Melike öfkeyle, “Bunlar, Suriçi’nde yaşanan savaşın ardından zorla göç ettirme politikasının ve değişen etnik demografinin etkileri. İstedikleri de buydu zaten. Geçenlerde bir kafede oturuyorum. İçeriye bir çocuk girdi, mekanın sahibini sordu. Kadın çalışan da burada olmadığını söyleyince çocuk, küfürler savurmaya başladı. ‘Burada alkol satıyorsunuz, karı kız girip çıkıyor. Hepinizi temizleyeceğiz Allah’ın izniyle’ deyip gitti. Dehşete düştüm gerçekten. Kadına da sordum ‘kim bu’ diye. Sürekli gelip buna benzer şeyler söyleyip gidiyormuş. Babasıyla konuşmuşlar ama o da müdahale edemediğini, çocuğun evden kaçıp ‘abiler’ dediği kişiler ile vakit geçirdiğini söylemiş.”
İçeriye müşteriler girdi. Sakine yanlarına gidip ‘özel bir şey arıyor musunuz’ diye sordu. Birkaç anahtarlık alıp gittiler. Yanımıza gelen Sakine, “Geçenlerde ara sokaklardan birinde duvara ‘Tağut nedir’ yazan çocukları gördüm. Beni gördüler ama hiç rahatsız olmadılar. Sadece burada da değil şehirde birkaç yerde yazmışlar duvarlara” diye anlattı gördüklerini.
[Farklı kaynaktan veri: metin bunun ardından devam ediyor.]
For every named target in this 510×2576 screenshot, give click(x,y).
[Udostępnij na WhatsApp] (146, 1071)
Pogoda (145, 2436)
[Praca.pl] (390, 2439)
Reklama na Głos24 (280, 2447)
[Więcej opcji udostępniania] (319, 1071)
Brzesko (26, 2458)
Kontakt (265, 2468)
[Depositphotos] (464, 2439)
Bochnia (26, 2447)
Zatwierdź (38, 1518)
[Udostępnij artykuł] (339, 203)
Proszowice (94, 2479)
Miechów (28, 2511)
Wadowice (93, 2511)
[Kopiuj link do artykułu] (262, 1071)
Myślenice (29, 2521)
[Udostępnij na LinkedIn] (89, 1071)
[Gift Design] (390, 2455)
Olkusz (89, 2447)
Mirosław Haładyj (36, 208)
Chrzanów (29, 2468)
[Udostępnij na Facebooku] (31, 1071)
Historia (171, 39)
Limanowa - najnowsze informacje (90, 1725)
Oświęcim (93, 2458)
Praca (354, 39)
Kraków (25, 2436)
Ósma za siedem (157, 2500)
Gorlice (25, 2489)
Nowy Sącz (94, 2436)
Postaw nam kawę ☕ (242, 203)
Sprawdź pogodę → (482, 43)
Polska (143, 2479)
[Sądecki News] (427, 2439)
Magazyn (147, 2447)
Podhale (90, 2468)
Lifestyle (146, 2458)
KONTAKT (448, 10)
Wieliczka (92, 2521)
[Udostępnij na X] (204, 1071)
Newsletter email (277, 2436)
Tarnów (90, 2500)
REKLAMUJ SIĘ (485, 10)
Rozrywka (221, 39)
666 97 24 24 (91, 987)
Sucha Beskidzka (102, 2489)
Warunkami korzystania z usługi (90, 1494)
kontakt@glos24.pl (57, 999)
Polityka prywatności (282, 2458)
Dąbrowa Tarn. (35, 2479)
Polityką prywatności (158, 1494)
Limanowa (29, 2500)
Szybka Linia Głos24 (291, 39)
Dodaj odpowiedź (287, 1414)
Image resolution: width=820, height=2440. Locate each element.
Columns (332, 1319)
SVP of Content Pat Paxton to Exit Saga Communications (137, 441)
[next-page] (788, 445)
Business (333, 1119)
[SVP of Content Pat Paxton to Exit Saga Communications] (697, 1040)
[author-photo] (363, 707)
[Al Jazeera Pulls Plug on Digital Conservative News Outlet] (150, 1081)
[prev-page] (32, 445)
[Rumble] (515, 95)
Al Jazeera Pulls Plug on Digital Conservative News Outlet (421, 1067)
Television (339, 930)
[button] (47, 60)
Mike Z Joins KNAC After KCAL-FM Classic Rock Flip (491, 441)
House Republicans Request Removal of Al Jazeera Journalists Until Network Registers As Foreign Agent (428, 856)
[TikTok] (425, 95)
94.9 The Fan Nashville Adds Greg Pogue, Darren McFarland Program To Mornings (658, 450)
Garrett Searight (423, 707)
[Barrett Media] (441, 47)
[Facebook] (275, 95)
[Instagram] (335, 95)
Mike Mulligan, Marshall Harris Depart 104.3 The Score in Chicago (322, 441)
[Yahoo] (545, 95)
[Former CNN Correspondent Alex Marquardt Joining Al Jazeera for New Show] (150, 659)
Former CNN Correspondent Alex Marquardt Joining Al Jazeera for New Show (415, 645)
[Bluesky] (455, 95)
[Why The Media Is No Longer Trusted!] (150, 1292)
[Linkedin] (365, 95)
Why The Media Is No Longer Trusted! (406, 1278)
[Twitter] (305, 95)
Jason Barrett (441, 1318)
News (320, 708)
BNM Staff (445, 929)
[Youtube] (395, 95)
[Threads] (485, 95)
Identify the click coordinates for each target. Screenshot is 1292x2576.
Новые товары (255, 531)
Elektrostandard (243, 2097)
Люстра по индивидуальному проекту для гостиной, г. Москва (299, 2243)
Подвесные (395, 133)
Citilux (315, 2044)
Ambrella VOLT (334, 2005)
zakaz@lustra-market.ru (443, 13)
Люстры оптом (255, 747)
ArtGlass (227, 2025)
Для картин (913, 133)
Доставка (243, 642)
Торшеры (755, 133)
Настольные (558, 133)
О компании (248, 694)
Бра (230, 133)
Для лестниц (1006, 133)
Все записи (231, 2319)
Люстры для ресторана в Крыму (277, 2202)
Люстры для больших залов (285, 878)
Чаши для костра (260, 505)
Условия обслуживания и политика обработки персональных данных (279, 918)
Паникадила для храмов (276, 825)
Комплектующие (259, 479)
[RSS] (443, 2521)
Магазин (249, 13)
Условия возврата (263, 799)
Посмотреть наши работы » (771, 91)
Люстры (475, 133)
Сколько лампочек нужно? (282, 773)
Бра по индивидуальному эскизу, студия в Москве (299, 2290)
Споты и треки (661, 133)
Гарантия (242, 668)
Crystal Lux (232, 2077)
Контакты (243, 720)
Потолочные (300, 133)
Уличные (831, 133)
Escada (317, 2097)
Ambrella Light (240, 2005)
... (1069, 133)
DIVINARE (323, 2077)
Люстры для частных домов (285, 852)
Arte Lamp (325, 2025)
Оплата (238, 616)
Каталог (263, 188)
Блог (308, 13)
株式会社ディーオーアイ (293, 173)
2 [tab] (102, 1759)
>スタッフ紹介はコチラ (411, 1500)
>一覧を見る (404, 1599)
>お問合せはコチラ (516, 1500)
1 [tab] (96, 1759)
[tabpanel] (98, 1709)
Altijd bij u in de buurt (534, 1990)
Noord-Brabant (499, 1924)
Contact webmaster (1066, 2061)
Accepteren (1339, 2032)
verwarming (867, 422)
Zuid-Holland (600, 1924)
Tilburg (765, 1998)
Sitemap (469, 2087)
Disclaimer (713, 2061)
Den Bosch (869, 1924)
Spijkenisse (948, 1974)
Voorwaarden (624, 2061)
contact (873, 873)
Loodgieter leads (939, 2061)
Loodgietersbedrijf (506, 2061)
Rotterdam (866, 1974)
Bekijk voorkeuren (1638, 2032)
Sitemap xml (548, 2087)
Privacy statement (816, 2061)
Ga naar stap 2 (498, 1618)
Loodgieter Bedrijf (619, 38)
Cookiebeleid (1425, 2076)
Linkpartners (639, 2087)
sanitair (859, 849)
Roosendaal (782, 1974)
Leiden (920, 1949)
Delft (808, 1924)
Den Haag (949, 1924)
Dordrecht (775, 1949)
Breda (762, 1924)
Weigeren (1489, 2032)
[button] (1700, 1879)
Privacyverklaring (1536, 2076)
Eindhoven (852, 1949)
Rojda: “Harbiden o ne demek ya?”
Melike ise “Allah’tan başka bir şeye tapan insana denir. Ama sadece tapmak değil, oy veren, yoga yapan ya da burçları takip eden insan da ‘Tağut’ olarak adlandırılır” deyip ekliyor,
“Doğup büyüdüğüm mahalleyi tanıyamıyorum.”
Sakine ve Melike bu duruma kızıyor. Hep bir ağızdan, ‘bu kadar umutsuz değiliz’ deyip mahalleden ayrılmamayı, kadınların ve kurumların daha çok Suriçi’nde aktif olması gerektiğini vurguluyorlar.
Melike: “Bak biz evlerimizi, burayı terk etmiyoruz. O kadar güçlü değiller. Küçücük çocukların arkasına sığınıyorlar. Gerekirse sıfırdan başlarız. Onlar gelir biz mücadele ederiz, onlar gider. 90’larda başardık, yine başaracağız.”
Sakine konuyu dağıtmak istedi, “Bir Türk kahvesi daha içer miyiz” diye sordu.
Rojda, “Onun adı artık Türkiye kahvesi’’ diye lafa girdi. Bizler gülüşürken, Melike, “Halkları Türkiyeleliştiremedik ama kahveyi daha demokratik hale getirdik” diye ekledi.
Sakine: “O zaman bir Türkiye kahvesi daha içer miyiz?”